- **EXERCISE**: Please copy out the listing below in full and exactly.

- **DATA PROVIDED**:
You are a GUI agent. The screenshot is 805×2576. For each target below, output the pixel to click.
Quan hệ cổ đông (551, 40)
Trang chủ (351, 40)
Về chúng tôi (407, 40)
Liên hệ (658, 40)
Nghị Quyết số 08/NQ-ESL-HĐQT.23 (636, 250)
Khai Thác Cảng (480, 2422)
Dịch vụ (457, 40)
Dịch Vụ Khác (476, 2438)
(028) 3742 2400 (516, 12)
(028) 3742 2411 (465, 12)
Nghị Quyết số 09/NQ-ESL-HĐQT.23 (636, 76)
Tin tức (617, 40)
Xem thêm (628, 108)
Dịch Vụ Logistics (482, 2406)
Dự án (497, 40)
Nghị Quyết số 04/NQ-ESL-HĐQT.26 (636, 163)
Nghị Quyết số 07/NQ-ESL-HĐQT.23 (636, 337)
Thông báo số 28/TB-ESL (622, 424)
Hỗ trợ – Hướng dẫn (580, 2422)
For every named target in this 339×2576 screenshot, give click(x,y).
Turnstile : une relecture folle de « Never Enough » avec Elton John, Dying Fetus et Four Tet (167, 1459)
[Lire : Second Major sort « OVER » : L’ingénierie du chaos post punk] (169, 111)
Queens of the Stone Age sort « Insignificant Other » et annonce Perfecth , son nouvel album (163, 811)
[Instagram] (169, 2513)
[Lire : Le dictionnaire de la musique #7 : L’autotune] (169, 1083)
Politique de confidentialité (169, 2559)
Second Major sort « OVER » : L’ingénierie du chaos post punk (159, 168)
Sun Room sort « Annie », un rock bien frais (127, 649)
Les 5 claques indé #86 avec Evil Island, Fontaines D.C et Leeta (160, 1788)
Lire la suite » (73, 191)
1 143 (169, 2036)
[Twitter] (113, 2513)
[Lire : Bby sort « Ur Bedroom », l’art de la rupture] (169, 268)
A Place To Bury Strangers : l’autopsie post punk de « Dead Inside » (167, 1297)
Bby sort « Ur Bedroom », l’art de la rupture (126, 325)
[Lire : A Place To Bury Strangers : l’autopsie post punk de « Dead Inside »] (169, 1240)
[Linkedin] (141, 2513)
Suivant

- **SOLUTION TO THIS EXERCISE**:
You are a GUI agent. The screenshot is 805×2576. For each target below, output the pixel to click.
Quan hệ cổ đông (551, 40)
Trang chủ (351, 40)
Về chúng tôi (407, 40)
Liên hệ (658, 40)
Nghị Quyết số 08/NQ-ESL-HĐQT.23 (636, 250)
Khai Thác Cảng (480, 2422)
Dịch vụ (457, 40)
Dịch Vụ Khác (476, 2438)
(028) 3742 2400 (516, 12)
(028) 3742 2411 (465, 12)
Nghị Quyết số 09/NQ-ESL-HĐQT.23 (636, 76)
Tin tức (617, 40)
Xem thêm (628, 108)
Dịch Vụ Logistics (482, 2406)
Dự án (497, 40)
Nghị Quyết số 04/NQ-ESL-HĐQT.26 (636, 163)
Nghị Quyết số 07/NQ-ESL-HĐQT.23 (636, 337)
Thông báo số 28/TB-ESL (622, 424)
Hỗ trợ – Hướng dẫn (580, 2422)
For every named target in this 339×2576 screenshot, give click(x,y).
Turnstile : une relecture folle de « Never Enough » avec Elton John, Dying Fetus et Four Tet (167, 1459)
[Lire : Second Major sort « OVER » : L’ingénierie du chaos post punk] (169, 111)
Queens of the Stone Age sort « Insignificant Other » et annonce Perfecth , son nouvel album (163, 811)
[Instagram] (169, 2513)
[Lire : Le dictionnaire de la musique #7 : L’autotune] (169, 1083)
Politique de confidentialité (169, 2559)
Second Major sort « OVER » : L’ingénierie du chaos post punk (159, 168)
Sun Room sort « Annie », un rock bien frais (127, 649)
Les 5 claques indé #86 avec Evil Island, Fontaines D.C et Leeta (160, 1788)
Lire la suite » (73, 191)
1 143 (169, 2036)
[Twitter] (113, 2513)
[Lire : Bby sort « Ur Bedroom », l’art de la rupture] (169, 268)
A Place To Bury Strangers : l’autopsie post punk de « Dead Inside » (167, 1297)
Bby sort « Ur Bedroom », l’art de la rupture (126, 325)
[Lire : A Place To Bury Strangers : l’autopsie post punk de « Dead Inside »] (169, 1240)
[Linkedin] (141, 2513)
Suivant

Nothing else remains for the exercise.